Information and Research company Nielsen has released a report called “Changing Models: A Global Perspective on Paying for Content Online” which aims to quantitatively answer the question of how willing people are to pay for online content.
The survey which polled more than 27,000 consumers including 500 Australians produced some interesting results for local content producers.
First cab off the rank is the highly contentious area of paid news content, particularly considering Rupert Murdoch’s attempts to bring in broad-based paid online news services
The numbers show what a battle he and other traditional news producers have in trying to monetise the content they provide.
Only 1% of respondents said they’d paid for online news in the past with 68% saying they’d never pay for online versions of newspapers and 78% said they wouldn’t pay for online only news content.
Other forms of content fared much better.
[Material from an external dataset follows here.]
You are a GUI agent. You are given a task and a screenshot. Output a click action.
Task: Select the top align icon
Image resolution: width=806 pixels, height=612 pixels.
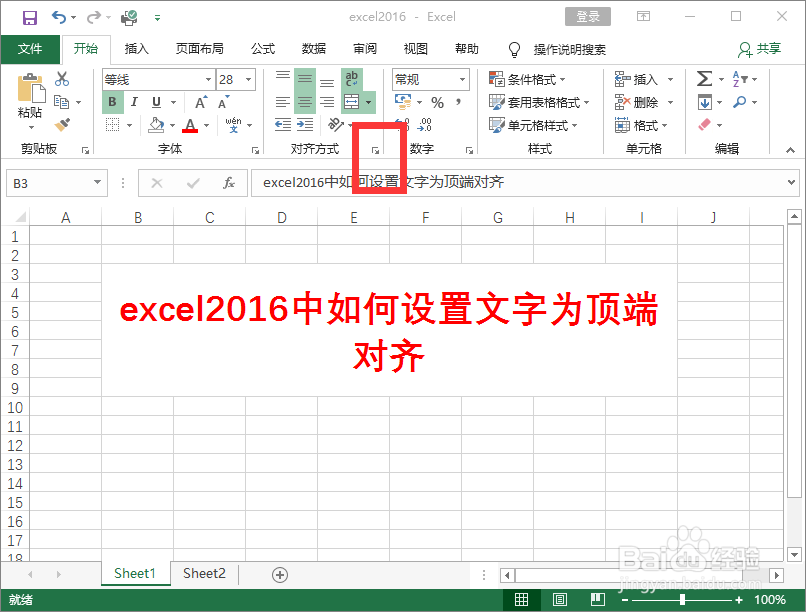pos(282,76)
For instance, 51% of respondents said that they’d consider paying for online movies, 49% said they’d pay for books and 46% said they’d pay for professionally produced videos including television shows.
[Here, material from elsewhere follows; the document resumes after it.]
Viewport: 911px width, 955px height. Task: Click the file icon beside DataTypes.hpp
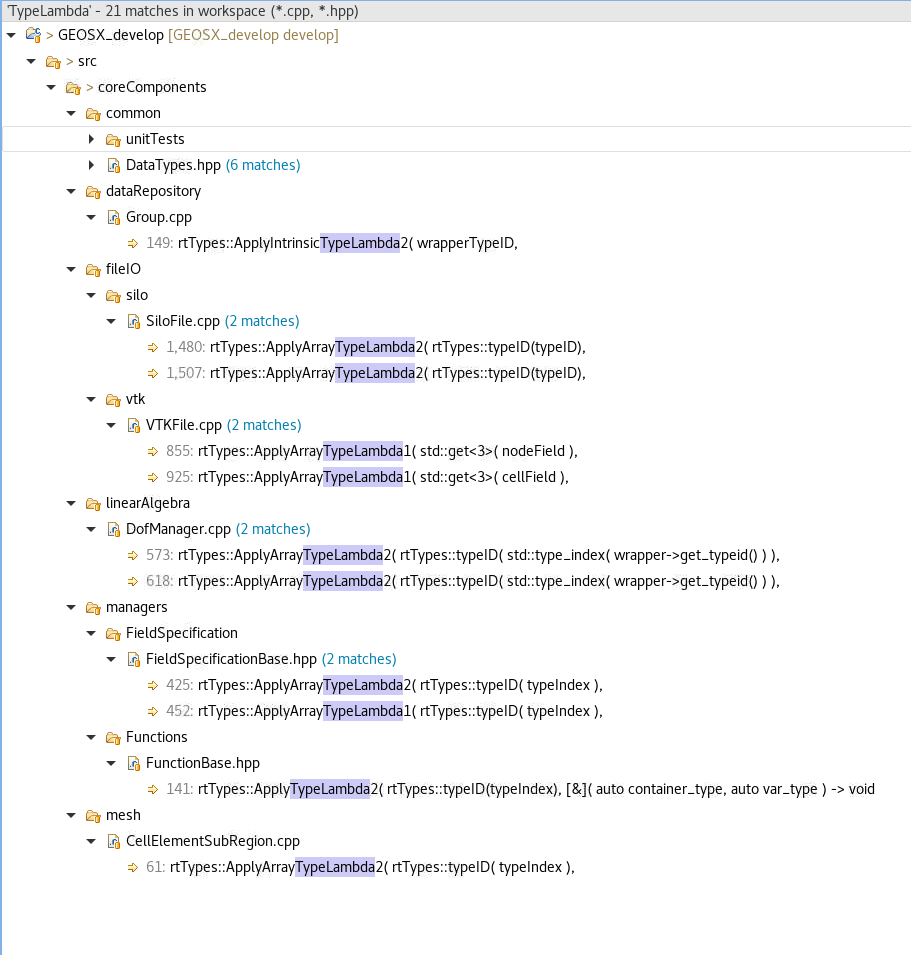click(113, 164)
On the other hands, there was little interested displayed in paying for user-generated content such as blogs (9%), videos (16%) or social communities (14%).
Podcasts (24%), Music Radio (19%) and Talk Radio (11%) were slightly more likely to be paid for by respondents.
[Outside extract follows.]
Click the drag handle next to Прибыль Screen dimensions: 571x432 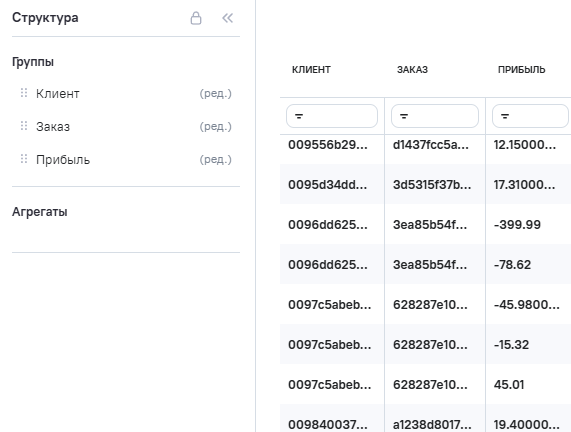(24, 159)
Other interesting results were that 74% of respondents said that paid-for content would have to be significantly better than what is currently available for free online before they would consider paying for it and 75% said there should be no advertising on Internet content for which they have paid, the survey said.
While the numbers look grim, you’d expect a large amount of people to say they wouldn’t consider paying for content online, particularly when it’s available for free and there’s no simple distribution method for getting much of that paid content.
It will be interesting to see how responses change next year after the release of the iPad and other devices which are looking to do for all forms of content what the iPod has done for music.